EAGLE BUTTE, S.D.— Kate Miner walked into the Indian Health Service hospital, seeking help for a cough that wouldn’t quit.

An X-ray taken of Ms. Miner’s lungs that day, Oct. 19, 2016, found signs of cancer.

What exactly the IHS doctor said to Ms. Miner about her exam remains in dispute. Notations in her medical file indicate the doctor told her to come back for a lung scan the next day. Her family says they never were given such instructions and weren’t told of the two masses the X-ray revealed.

What is clear is that no further tests were done. And no IHS provider followed up when Ms. Miner returned twice more to the hospital, the only one on the Cheyenne River Reservation, over the next six months, medical records show.

These are the opening paragraphs of a front-page story in the December 24 Wall Street Journal. In print it’s titled “A Tragic Journey Through The Indian Health Service.” On line it’s titled “Kate Miner’s Tragic Journey Through the U.S. Indian Health Service.” Unfortunately, it’s gated. The author is Dan Frosch.

I read a recent similar WSJ article on the U.S. Indian Health Service a few months ago. The basic idea in both articles–and there might be others in the series–is that the IHS is doing a bad job.

Why so?

One of the people quoted in the piece, Harold Frazier, the Cheyenne River Sioux tribal chairman, gets at it: “The sad thing is, our people don’t have a choice.”

In the debate among the candidates for the Democratic presidential nominations, various Democrats and one independent, Bernie Sanders, advocate some version of “Medicare for All.”

If we really got Medicare for All, then we would all be saying, correctly, that we have “no choice.”

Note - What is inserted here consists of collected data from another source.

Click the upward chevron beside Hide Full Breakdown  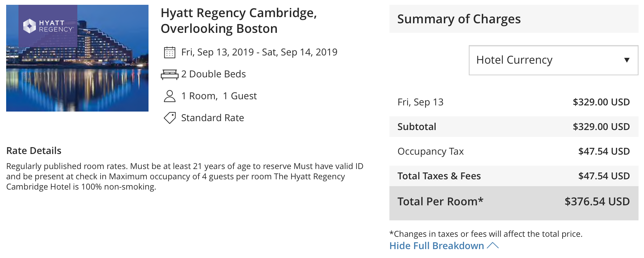pyautogui.click(x=493, y=245)
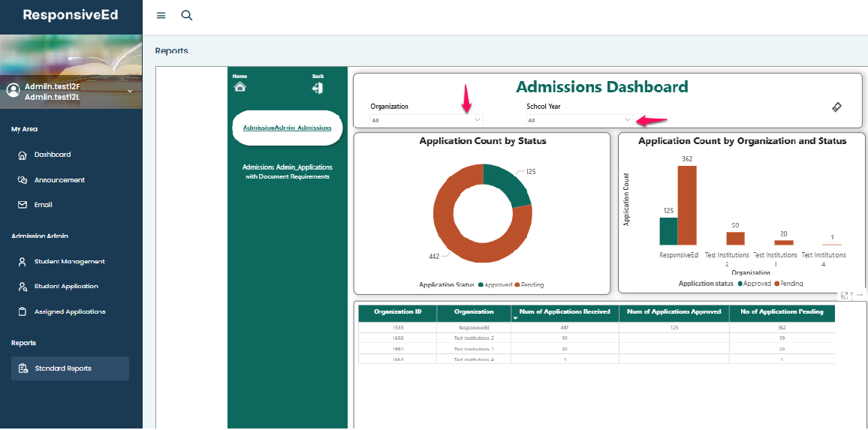Screen dimensions: 868x430
Task: Expand the admin user profile chevron
Action: point(130,91)
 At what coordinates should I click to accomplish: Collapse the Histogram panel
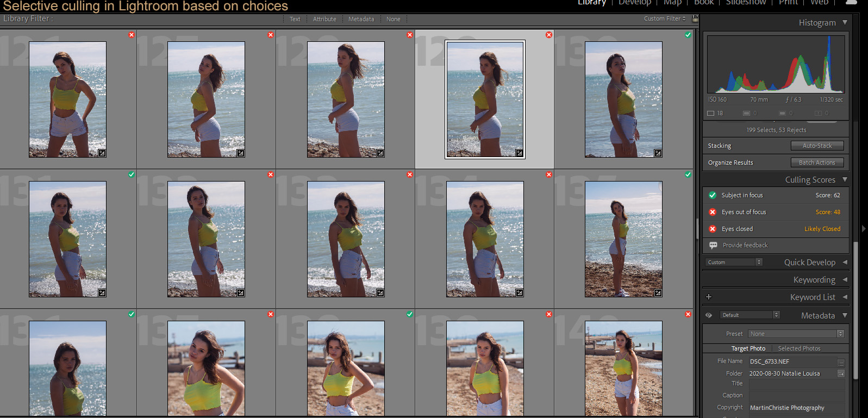(845, 23)
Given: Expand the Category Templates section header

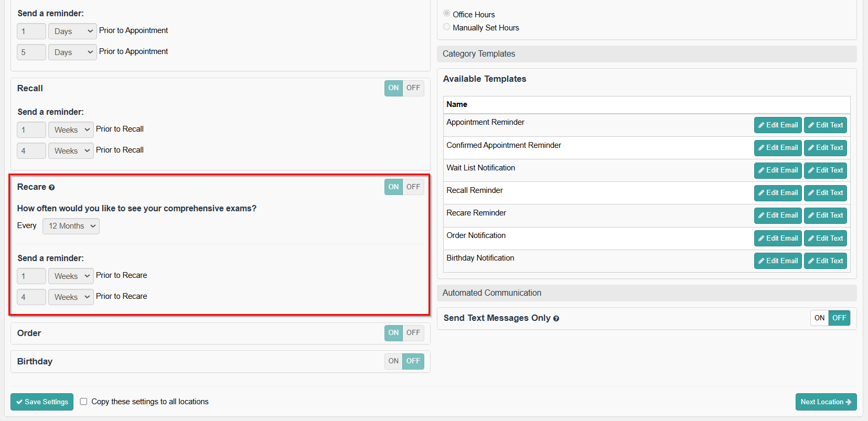Looking at the screenshot, I should click(x=646, y=54).
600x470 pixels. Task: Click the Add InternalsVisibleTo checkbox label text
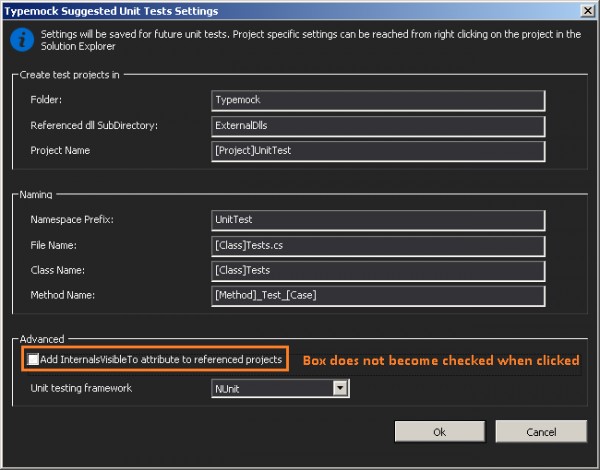pos(161,359)
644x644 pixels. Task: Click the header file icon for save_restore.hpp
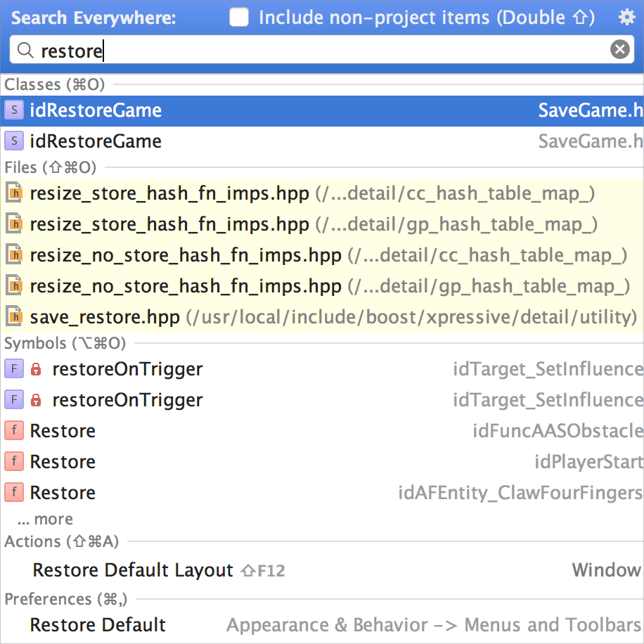14,316
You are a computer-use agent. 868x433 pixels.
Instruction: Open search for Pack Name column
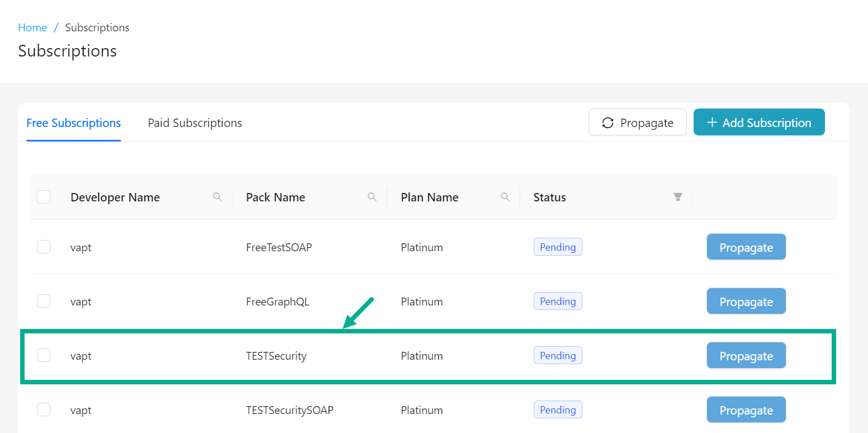[372, 197]
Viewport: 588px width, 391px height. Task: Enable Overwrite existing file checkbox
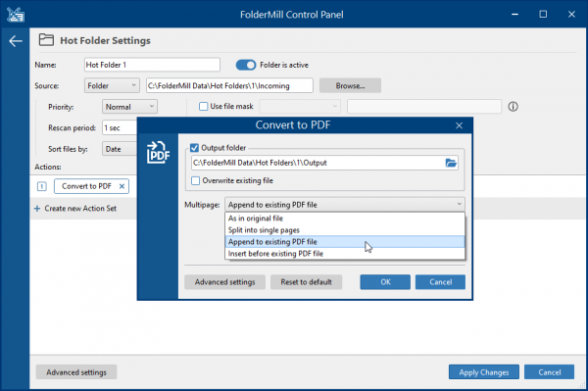coord(195,180)
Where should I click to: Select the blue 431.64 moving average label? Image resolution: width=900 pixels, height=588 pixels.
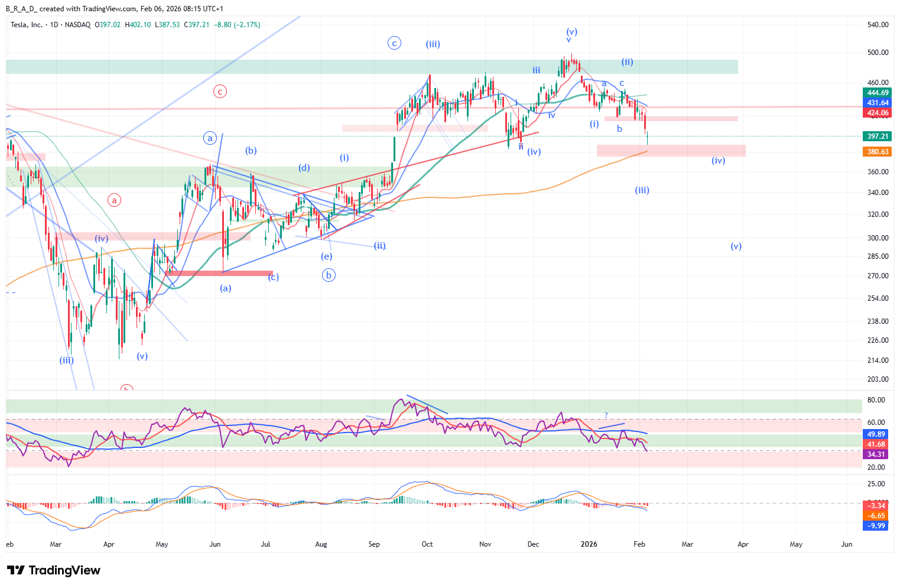coord(878,103)
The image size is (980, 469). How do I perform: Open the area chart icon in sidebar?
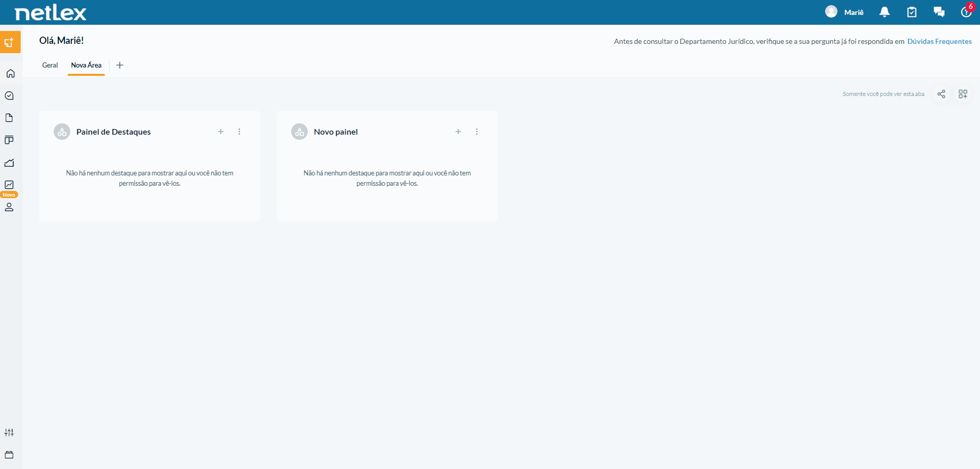(9, 163)
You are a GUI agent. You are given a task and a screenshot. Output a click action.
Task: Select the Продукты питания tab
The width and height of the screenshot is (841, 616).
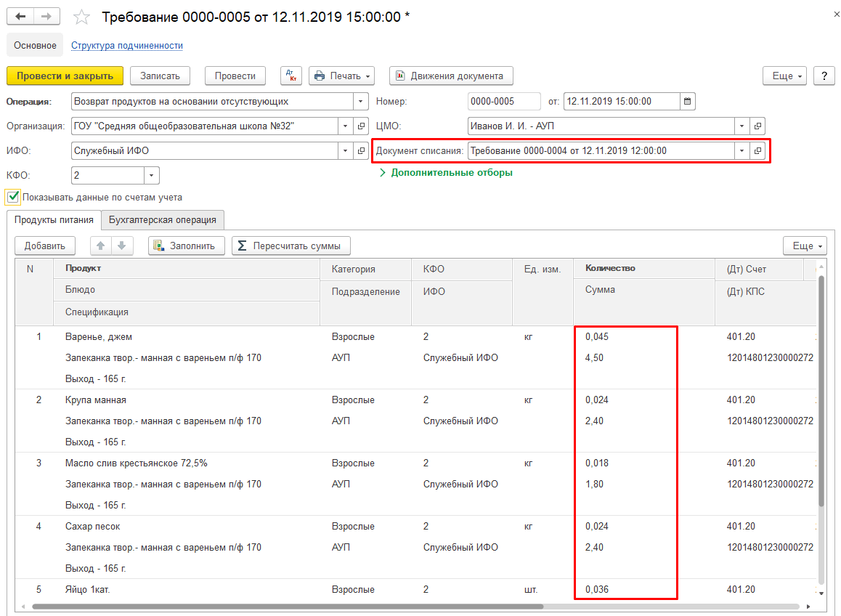(54, 220)
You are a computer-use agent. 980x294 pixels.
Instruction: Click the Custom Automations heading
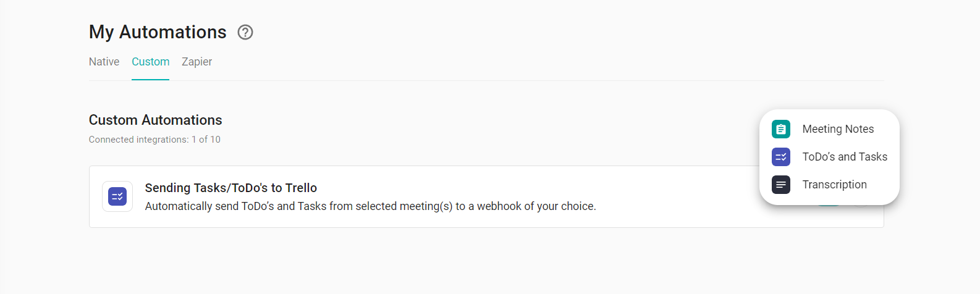pyautogui.click(x=156, y=120)
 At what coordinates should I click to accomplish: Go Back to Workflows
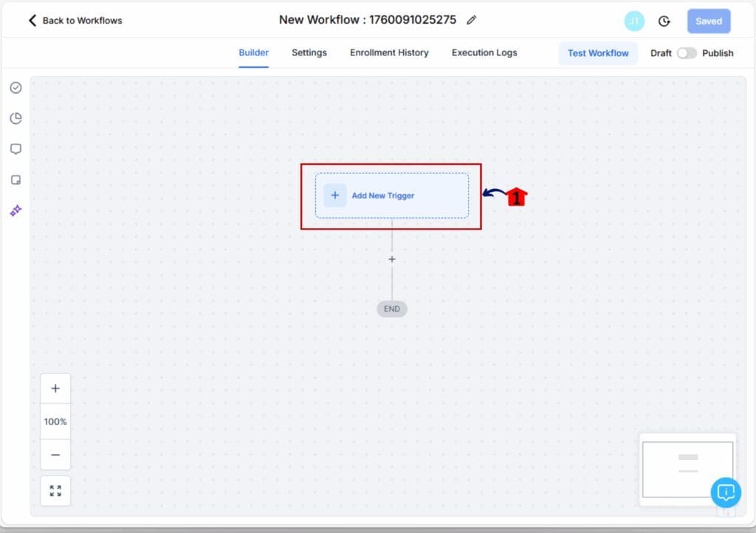click(75, 21)
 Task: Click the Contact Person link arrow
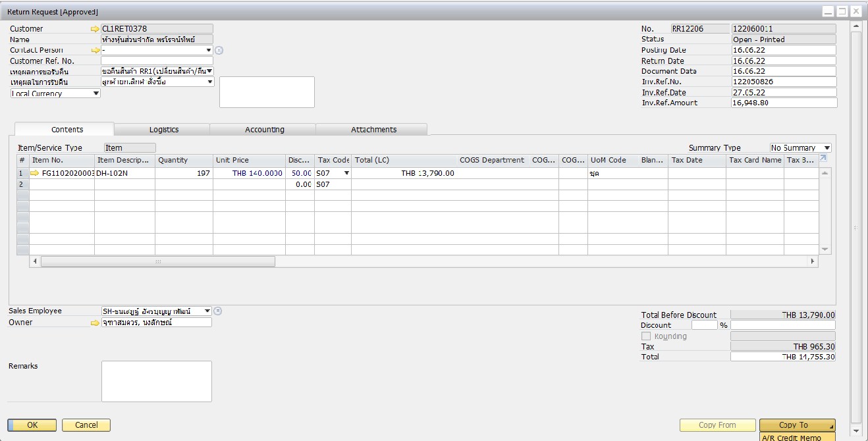coord(95,50)
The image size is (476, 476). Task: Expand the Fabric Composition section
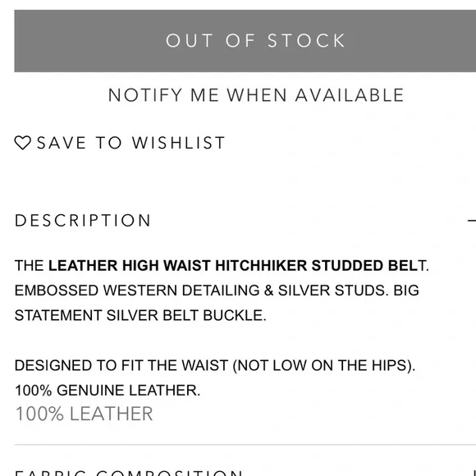click(128, 473)
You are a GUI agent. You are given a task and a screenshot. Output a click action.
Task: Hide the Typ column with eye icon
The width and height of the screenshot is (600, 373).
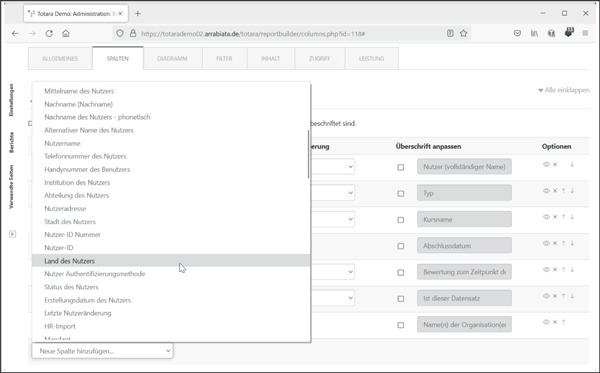click(x=546, y=191)
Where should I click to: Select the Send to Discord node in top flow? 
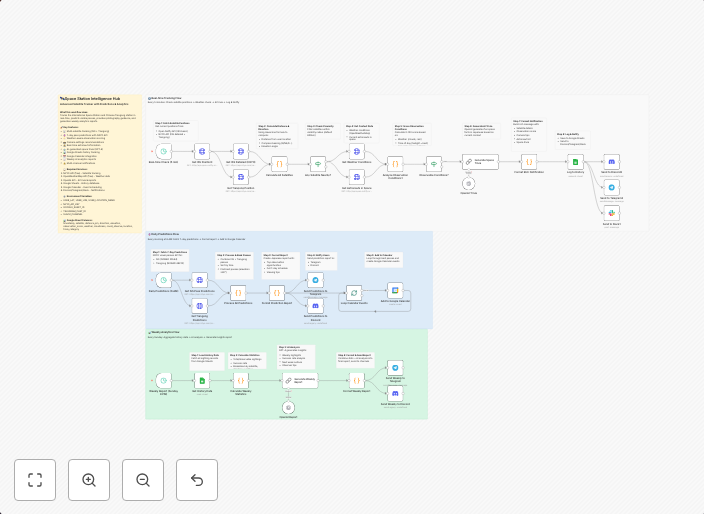611,162
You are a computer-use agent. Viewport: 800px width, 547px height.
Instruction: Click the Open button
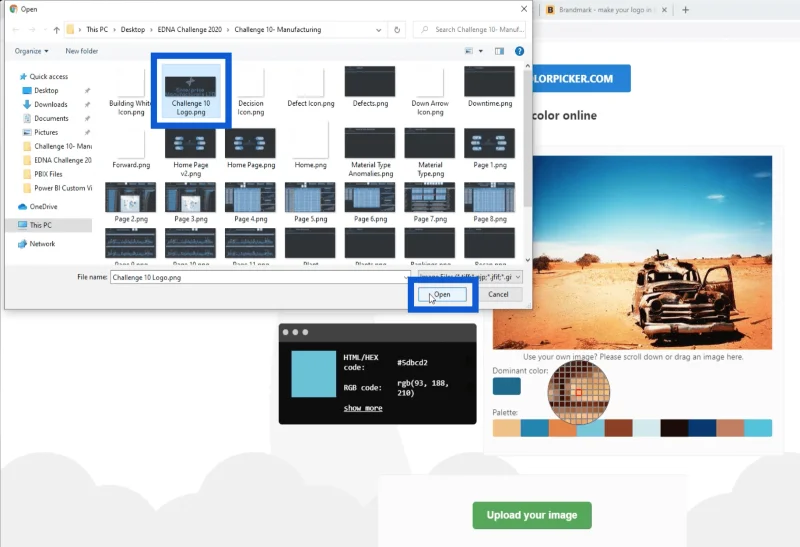coord(442,294)
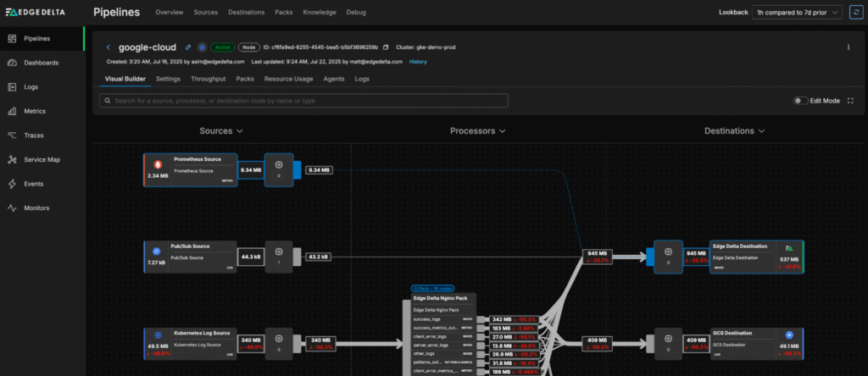Viewport: 868px width, 376px height.
Task: Open the pipeline three-dot options menu
Action: [849, 47]
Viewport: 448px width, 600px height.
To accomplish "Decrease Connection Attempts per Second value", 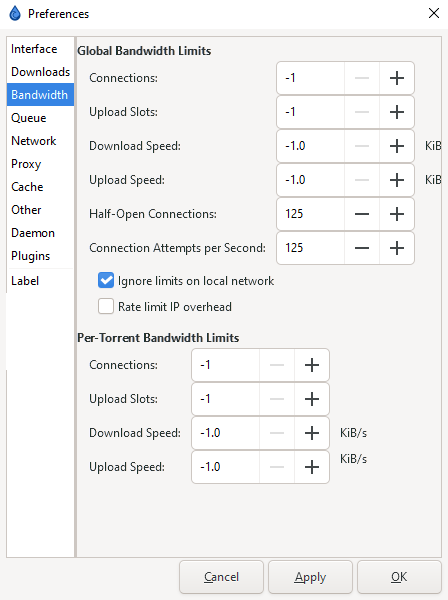I will pos(362,248).
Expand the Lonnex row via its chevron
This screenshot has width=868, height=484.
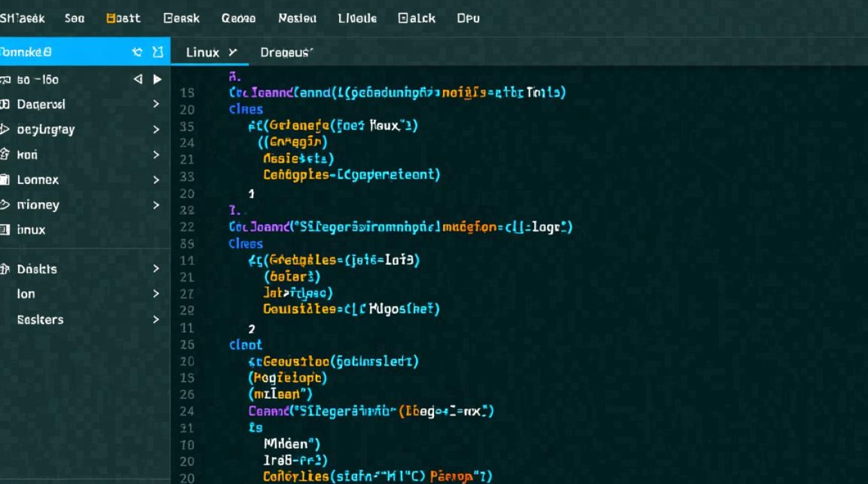coord(156,180)
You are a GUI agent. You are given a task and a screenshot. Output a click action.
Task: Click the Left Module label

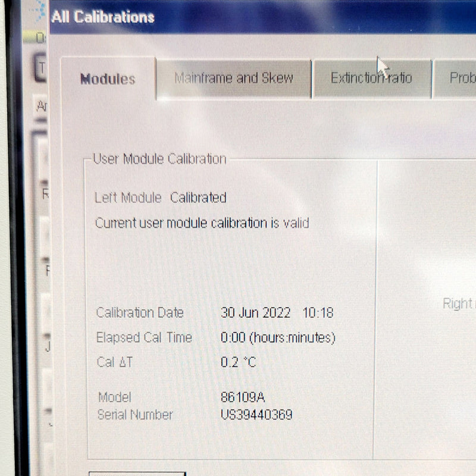(128, 198)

Does that mean that Medicare for All would degenerate to the point where it would be as bad as the Indian Health Service? Probably not, for two reasons. First, the majority of Americans are less disvalued than people on Indian reservations. Second, there would be places where politically powerful people would probably get excellent medical services. And notice that I said “politically powerful,” not “economically powerful.” There’s an overlap, of course. But they are not the same. The local union leader might have more political power than the 30-year-old hedge fund decamillionaire. And Bernie Sanders and Elizabeth Warren would almost certainly have more political power than the 30-year-old hedge fund guy. What Ayn Rand called “the aristocracy of pull” would be in full swing.

Competition is good and getting rid of competition is bad.